Occupation: System Analyst
Industry: Higher Education
Location: Mesa, AZ
My Salary: $62,000 (plus a tuition waiver of $4,763 for the spring semester of grad school, I will get an additional waiver for the summer)
Husband’s Salary: $68,500
Net Worth: -$6,000 (My retirement (401(k) and two IRAs) is around $30,000, and then we have a mix of Fidelity, Ally, and Edward Jones accounts totaling $23,470 split between us. We combine our bills and savings but also have our own accounts and separate checking for individual goals.)
Debt: $42,000 in student loans (my husband pays his student loans separately, which are $30,000)
My Paycheck (2x/month): $1,697
Husband’s Paycheck (2x/month): $2,180
Rent: $1,535 (Two-bed, two-bath in a “luxury” complex. Includes washer and dryer and nice amenities. This place is more than we’ve ever paid in rent and it hurts. But we’re both homebodies (even before COVID) so it’s definitely worth it.)
Student Loans: $0 (in deferment because of grad school. Both cars paid off.)
Retirement: 7% per paycheck, matched by the state
Health, Dental, & Vision Insurance: $133.52 (for my husband and me)
HSA: $36.40 plus employer contributes of $111
Monthly Tuition Payments: $800-$2,000 depending on timing. All put on a credit card for those sweet points and paid off in full each month.
Car Insurance: $75.71 (Husband pays his separately)
Renter’s Insurance: $9.58
Phone Bill: $123.19
HBO Max, Hulu, iCloud, Spotify: $31.83
Netflix and Amazon Prime: Husband’s mom
Was there an expectation for you to attend higher education? Did you participate in any form of higher education? If yes, how did you pay for it?
There was not an expectation that I would attend college, in fact, it was assumed I would not. I was raised Jehovah’s Witness and higher education is shunned. I left the religion when I was 16. For my undergraduate degrees, I used a combination of grants, loans, scholarships, and payment plans. For my current graduate degree, I’ve also used a combination of loans, scholarships, and payment plans. I’ve handled the brunt of the cost for my graduate degree, making large payments on my tuition bill every payday.
Growing up, what kind of conversations did you have about money? Did your parent/guardian(s) educate you about finances?
I knew from a young age that we did not have money. Or maybe that we had money but my family did not manage it well. I remember being younger than six and afraid to ask for something at a store or order something at a restaurant because of the price. My two younger siblings and I frequently had our electricity shut off and we were on reduced/free lunch programs at school. My mom received WIC checks when we were very young. My parents, and later my legal guardians, did not educate me about money and that is probably why I made some of the poor decisions about where to attend college. I didn’t get a credit card until after graduating college because I was always afraid to fall into credit card debt.
What was your first job and why did you get it?
I was in 5th grade and got two paper routes and started detasseling corn in the summers (if you’re not from the Midwest, Google it — straight-up child labor). I wanted to save up my own money for school clothes and school supplies instead of going to Goodwill with my mom.
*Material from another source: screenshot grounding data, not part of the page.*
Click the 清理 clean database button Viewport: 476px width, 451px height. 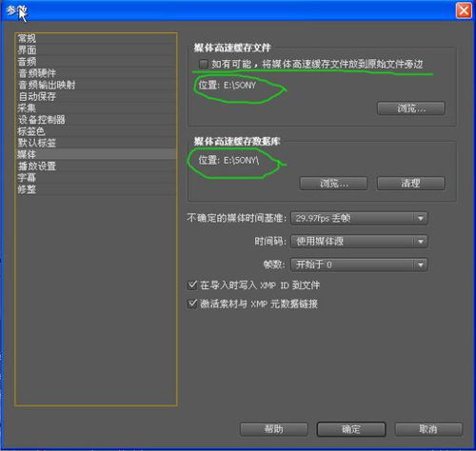[411, 184]
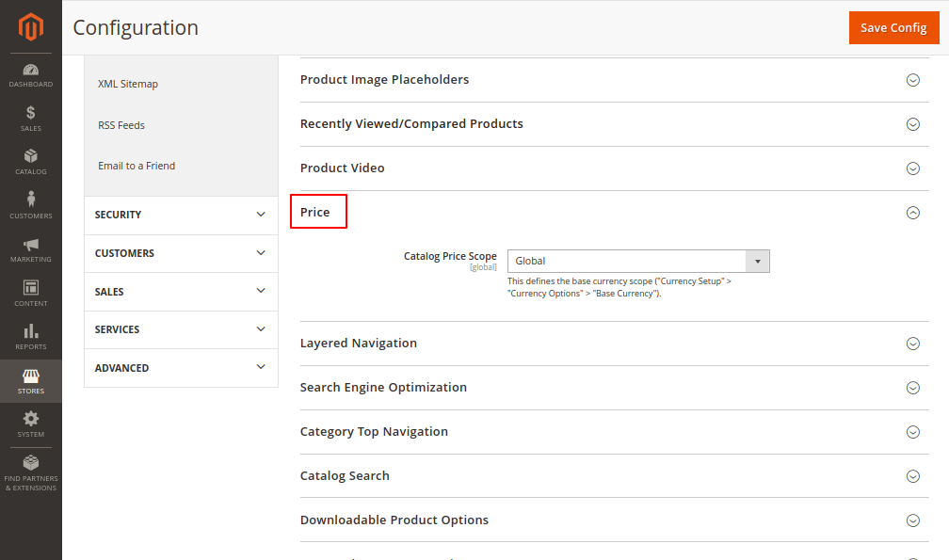Open the Customers person icon menu
This screenshot has height=560, width=949.
[x=30, y=205]
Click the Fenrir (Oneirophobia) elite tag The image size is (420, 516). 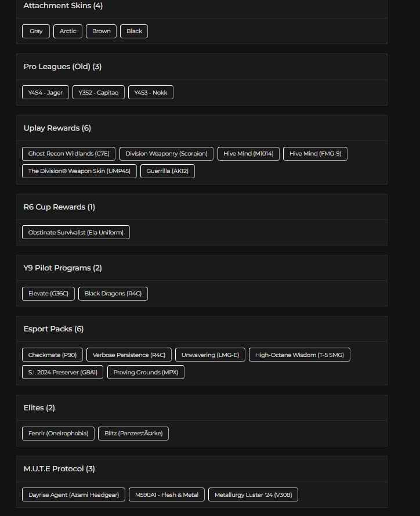tap(58, 434)

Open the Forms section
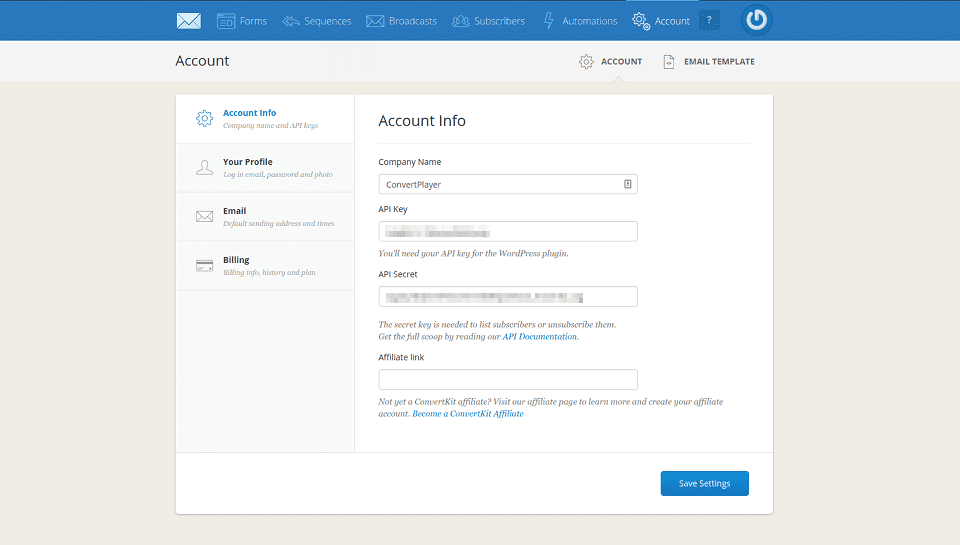coord(242,21)
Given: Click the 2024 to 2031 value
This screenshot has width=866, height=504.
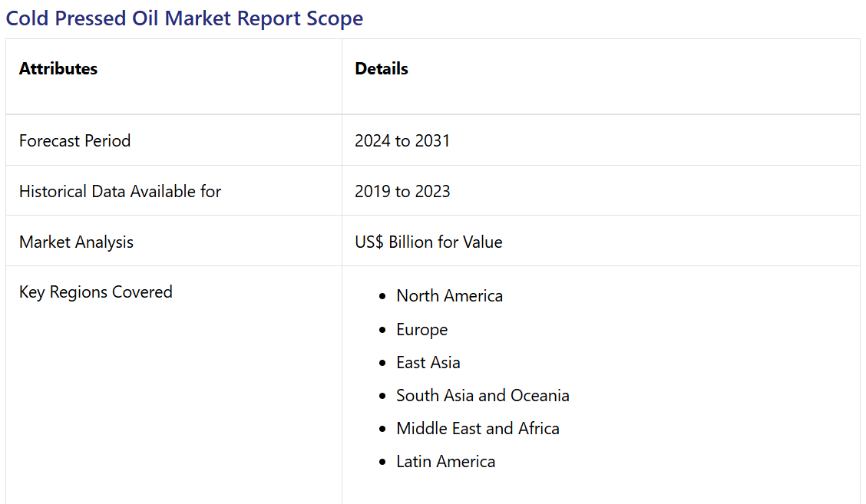Looking at the screenshot, I should [x=402, y=141].
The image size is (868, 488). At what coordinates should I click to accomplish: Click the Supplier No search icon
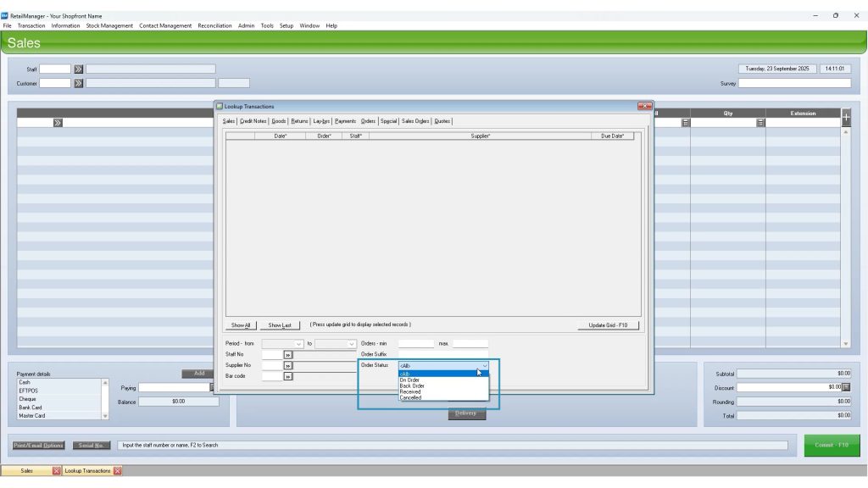click(x=288, y=365)
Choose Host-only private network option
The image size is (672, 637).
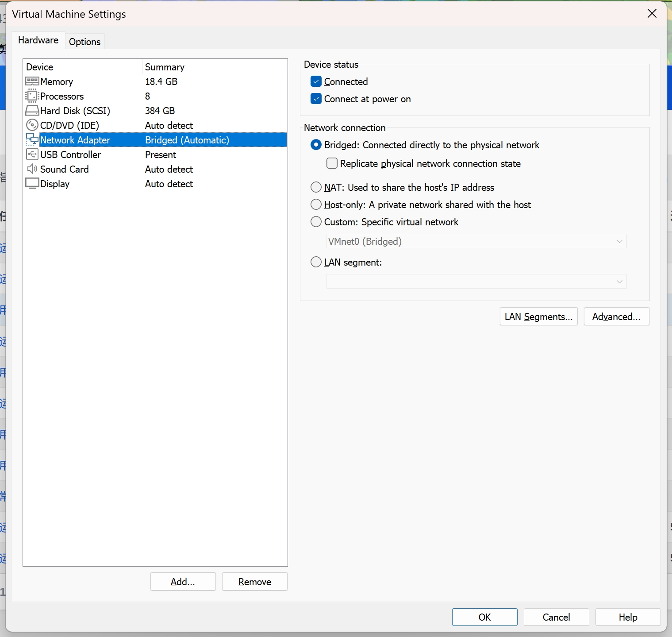(316, 205)
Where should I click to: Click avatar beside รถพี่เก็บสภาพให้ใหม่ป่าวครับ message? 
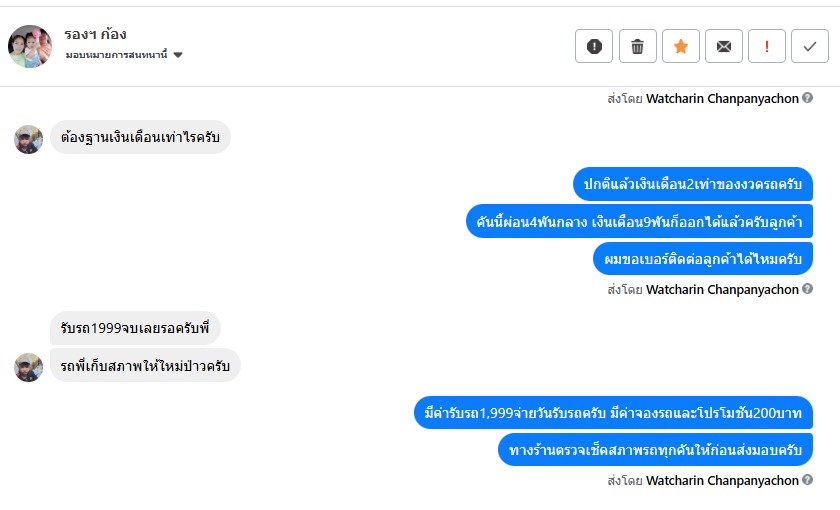click(x=28, y=368)

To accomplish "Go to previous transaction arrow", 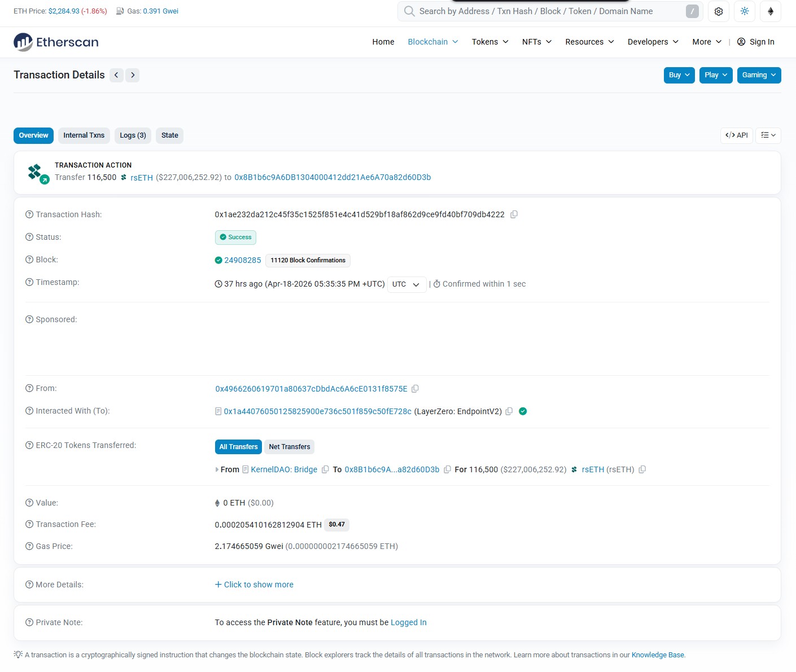I will pos(116,75).
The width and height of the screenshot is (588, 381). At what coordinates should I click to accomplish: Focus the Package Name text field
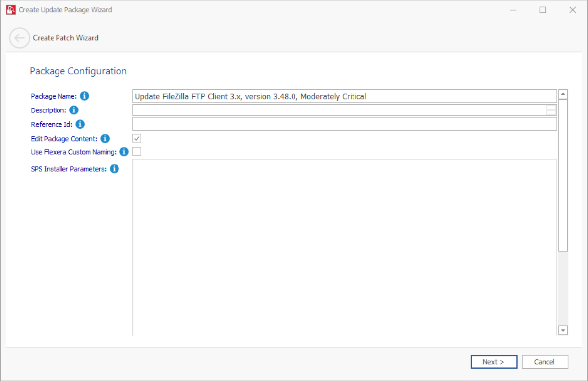click(x=344, y=96)
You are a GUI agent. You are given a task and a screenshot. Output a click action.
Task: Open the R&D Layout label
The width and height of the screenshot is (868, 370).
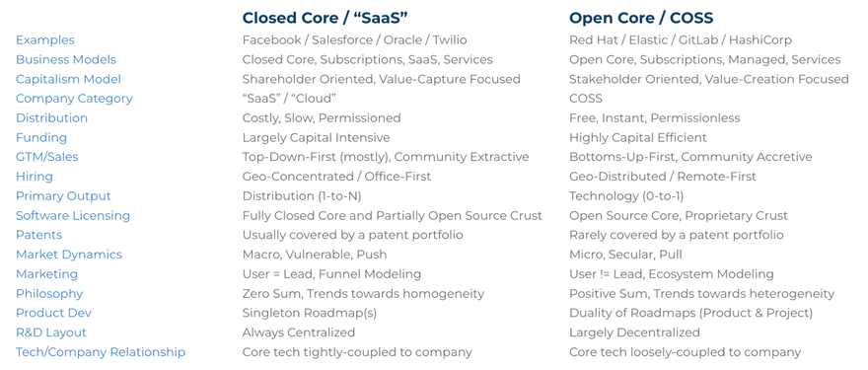(51, 333)
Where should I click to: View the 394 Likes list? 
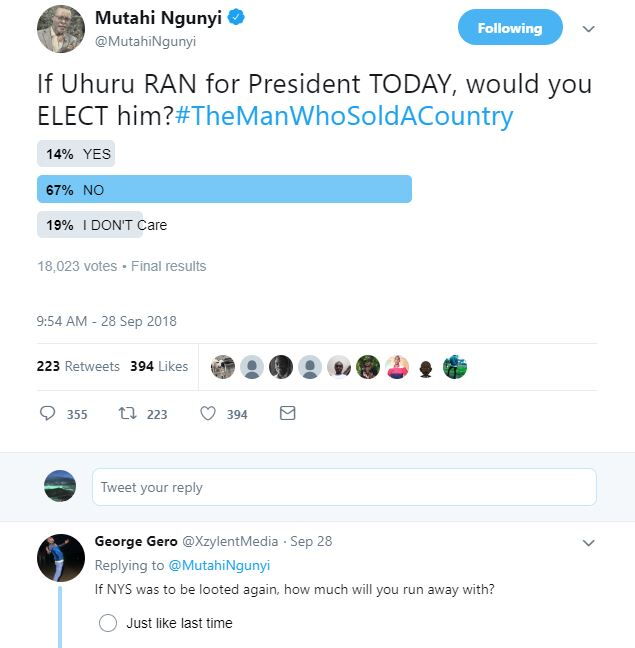click(159, 366)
Turns out, I had to have her on my bank account since I was a minor and she stole almost all the money over the years. I learned to not deposit my checks in that account anymore. I was so excited my first summer detasseling, I saved up enough money for a 64g iPod Classic.
Did you worry about money growing up?
Yes, I worried a lot about money growing up.
Do you worry about money now?
Yes, I will always have that fear. It is ingrained into me from childhood. Even though I’ve had good jobs and am well into my twenties and in graduate school, I will never forget the struggles from my childhood or college when I worked three jobs and slept four hours a night while enrolled in 18-21 credit hours and involved in too many extracurriculars. I’m recently unemployed, so that fear and anxiety are very present.
At what age did you become financially responsible for yourself and do you have a financial safety net?
Around 16/17. I sued my abusive birth parents for legal guardianship and lived with my best friends’ parents. They provided unconditional love, a kind home, food, and necessities, but anything else I wanted (like Buckle jeans or Sperry shoes) was up to me. Only recently have I felt that I have some breathing room. In the past two years, my husband and I have been aggressively saving and investing. We can afford me not having a job right now. I also have the ability to look for the right job without pressure to take the very first offer, but I’m also not above working retail if it gets to that point.
Do you or have you ever received passive or inherited income? If yes, please explain.
My step-grandmother bought me a new (sensible) car in high school, which I’ve always felt like I did not deserve and makes me seem privileged despite my upbringing. I don’t know if that was their way of apologizing for my shit childhood, but that car put me so far ahead. I still own it, with 130,000+ miles and have no plans to get rid of it anytime soon. My stepdad and that side of my family has farming money, but I’ve never asked about it and don’t even know how many acres their farm is. I’m probably too proud for my own good. I don’t want to owe anyone anything (except maybe my husband since he’s a true partner).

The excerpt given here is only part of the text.